Both Fastlane qualifying matches are watchable, like you’d expect, because again, the talent on this show is not even close the reason why it’s so bad right now. Nothing creative, though, as (1) both Ziggler and Corbin win, making the match a fatal five-way and fulfilling the destiny of that early match announcement leak (with Ziggler replacing Nakamura), and (2) Sami and Kevin don’t interfere in each other’s matches, because Shane said a thing and that thing matters. It is what it is, man. Smackdown devoted about 35 minutes of their show to a heel vs. heel match ending when two heels attack, setting up two separate heel vs. heel matches. And now Shane McMahon’s good friend AJ Styles is defending the championship against four heels at Fastlane.

And while I’m thinking about it, does anyone else think it was weird that Asuka and Shinsuke Nakamura won Royal Rumble matches, but neither of them were on their brand’s shows this week? I mean, at least Asuka got a video package.

- _Direction 1_
Answer these questions about the wrestling recap:
(a) Who replaced Nakamura in the match that became a fatal five-way?
(b) About how many minutes of its show did Smackdown devote to the heel vs. heel match?
(c) Which of the two Royal Rumble winners at least got a video package?

- _Material provided_
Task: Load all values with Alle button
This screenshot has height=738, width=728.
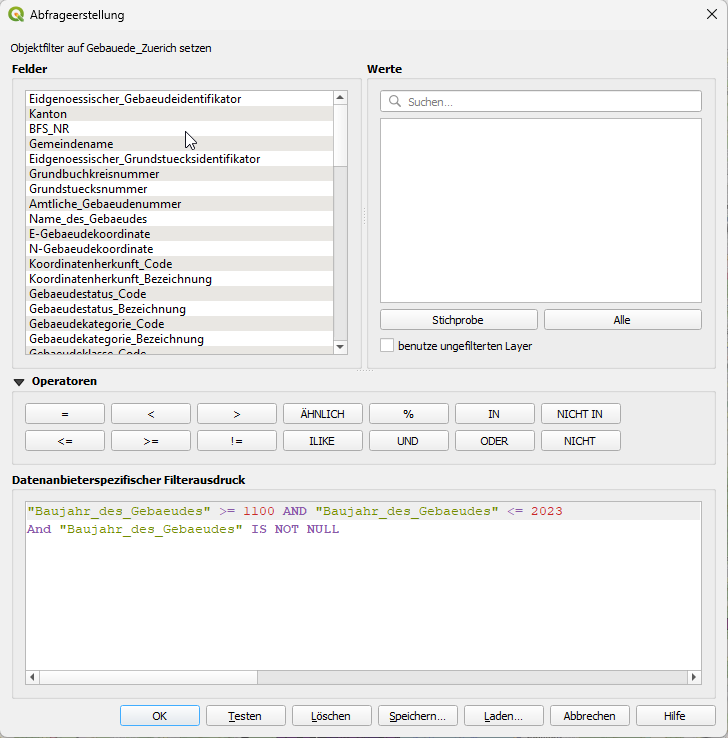Action: click(622, 320)
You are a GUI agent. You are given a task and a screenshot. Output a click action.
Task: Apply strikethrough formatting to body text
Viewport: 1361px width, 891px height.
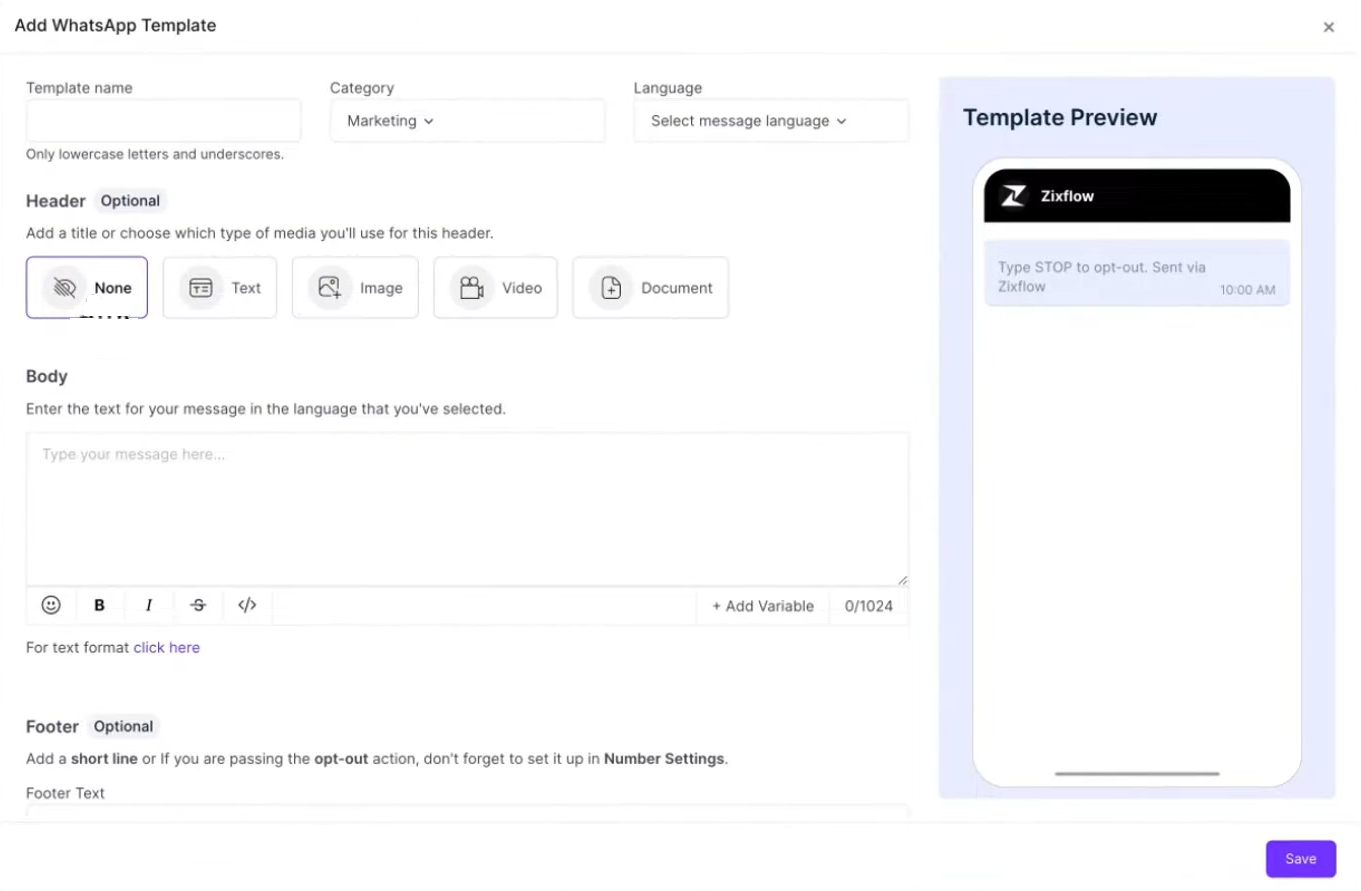[198, 605]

- _Direction 2_
Render the listing above as a two-column CSV with the header input,output. Give one row for each task in it: its full text in input and its coordinate answer in output. Put each field in quotes, replace line breaks with spaces, and leave out the pictures.

- _Output 1_
(a) Ziggler
(b) About 35 minutes
(c) Asuka

- _Output 2_
input,output
"Task: Load all values with Alle button This screenshot has height=738, width=728.","Action: click(622, 320)"
"You are a GUI agent. You are given a task and a screenshot. Output a click action. Task: Apply strikethrough formatting to body text Viewport: 1361px width, 891px height.","[198, 605]"